After nights of cloud and rain I finally got a chance to go outside my backyard and take in Jupiter in all its glory yesterday. BTW – Montreal is notorious for cloudy weather. I would say 60% of the year is clouded over – so it’s not exactly prime stargazing real estate. So when you get that odd clear night – drop everything and head outside if you can.
Since it’s opposition a couple of weeks ago I have had a few good opportunities to view Jupiter through my smaller telescopes – like my ETX-90 and new WO Megrez 72 refractor. But last night I got a chance to turn my 16 inch dobsonian onto the gas giant. Immediately I noticed that the disk was noticeably bigger than I have ever seen it before. The moons of course pop out but my attention quickly turned to details in the upper atmosphere of Jupiter. Even in small aperture scopes there are details visible now which have been hidden for years before because of the vast distance separating our two worlds.
Through my 16 incher I was able last night to see many festoons, knots and tendrils – which are turbulent spots in the upper cloud deck of the planet – both inside the polar regions and north equatorial belt. While the southern equatorial belt is noticeably absent now – astronomers are at a loss to explain why it has disappeared – I timed my observing well as I was lucky enough to see the Great Red Spot – a giant storm the size of Earth that has been raging at least as long as we have been looking at it the last few centuries. Coloured pink, I found the spot was fairly easy to watch under 200 x high magnification and in a matter of two hours it had moved from the planet’s limb near to it center. Simply a breathtaking sight!
I remember in the early eighties gazing at the Red Spot in my 8 inch SCT – it was much darker in colour than it is today. Again this is a mystery astronomers don’t quite understand what is happening on the surface of Jupiter.

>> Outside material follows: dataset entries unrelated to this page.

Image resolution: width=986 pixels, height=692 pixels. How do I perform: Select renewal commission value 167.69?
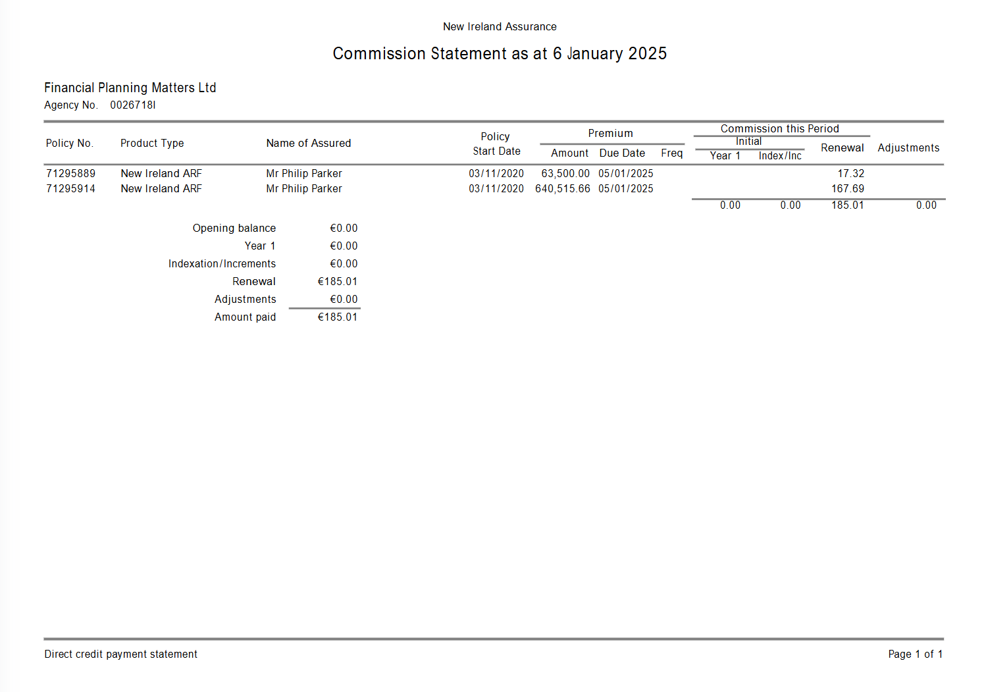pos(847,189)
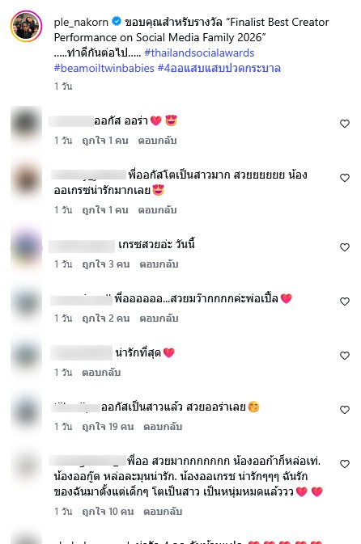The height and width of the screenshot is (544, 361).
Task: View the 10 likes on the long comment
Action: click(108, 511)
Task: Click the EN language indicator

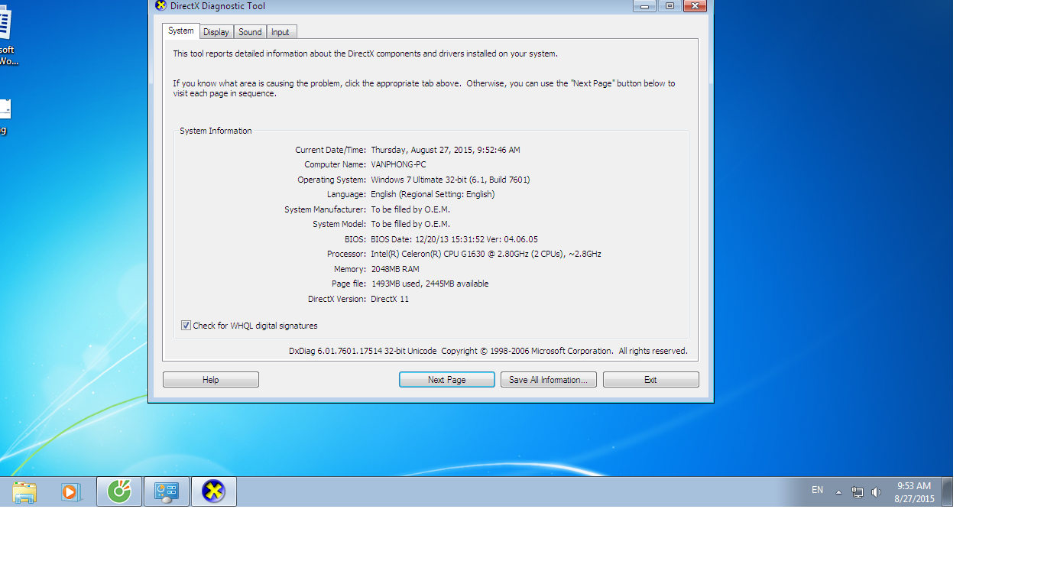Action: (817, 491)
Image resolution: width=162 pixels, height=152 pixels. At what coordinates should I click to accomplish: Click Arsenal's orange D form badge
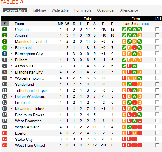click(x=140, y=35)
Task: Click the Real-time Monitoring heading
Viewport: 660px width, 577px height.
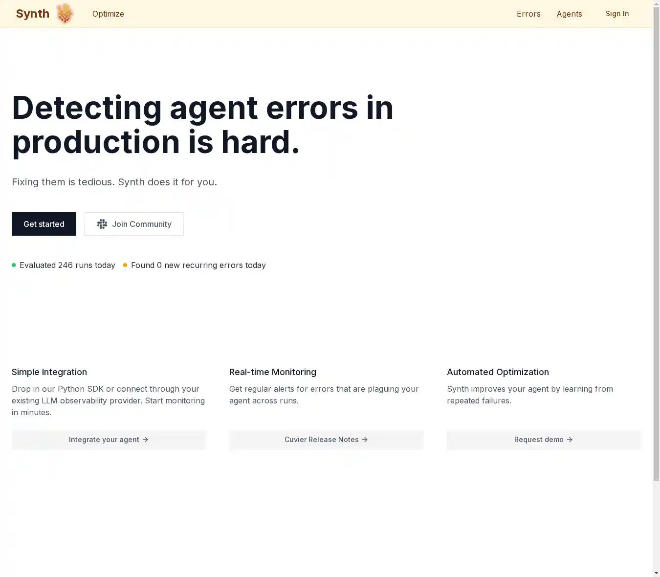Action: pos(273,372)
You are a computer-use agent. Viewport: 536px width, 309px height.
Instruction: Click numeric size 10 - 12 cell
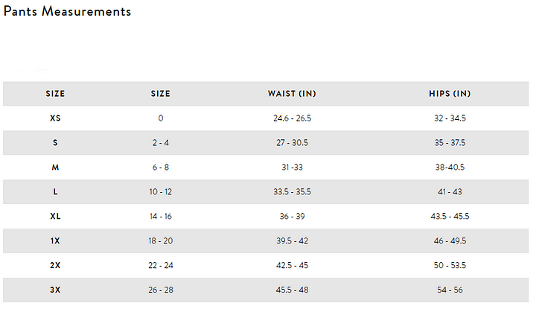pyautogui.click(x=161, y=192)
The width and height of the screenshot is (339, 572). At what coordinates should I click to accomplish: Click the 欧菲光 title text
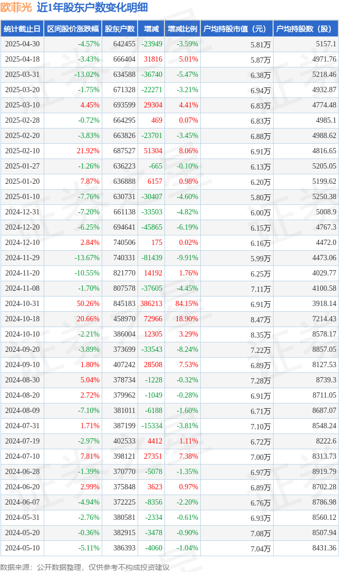click(16, 7)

But for us observers this makes the planet so much more interesting to observe – you just never know what you will see when you look at this giant planet.

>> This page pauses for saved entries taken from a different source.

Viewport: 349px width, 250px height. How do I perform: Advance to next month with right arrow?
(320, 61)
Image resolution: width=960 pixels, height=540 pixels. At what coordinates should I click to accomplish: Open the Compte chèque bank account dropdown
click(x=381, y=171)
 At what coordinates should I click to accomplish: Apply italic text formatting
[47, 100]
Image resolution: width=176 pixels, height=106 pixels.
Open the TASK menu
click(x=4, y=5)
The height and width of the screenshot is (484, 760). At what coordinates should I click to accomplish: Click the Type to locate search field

Looking at this creamy coloured disk through my eyepiece I couldn’t help but recall some of my earliest memories of watching Jupiter while on my dad’s lap through his department store 3 inch Newt, perched on our apartment building rooftop in Montreal. I will always remember that first glimpse of a super shiny orb with little moons lined up like a row of ducks beside it. Caught my imagination then – and still does today.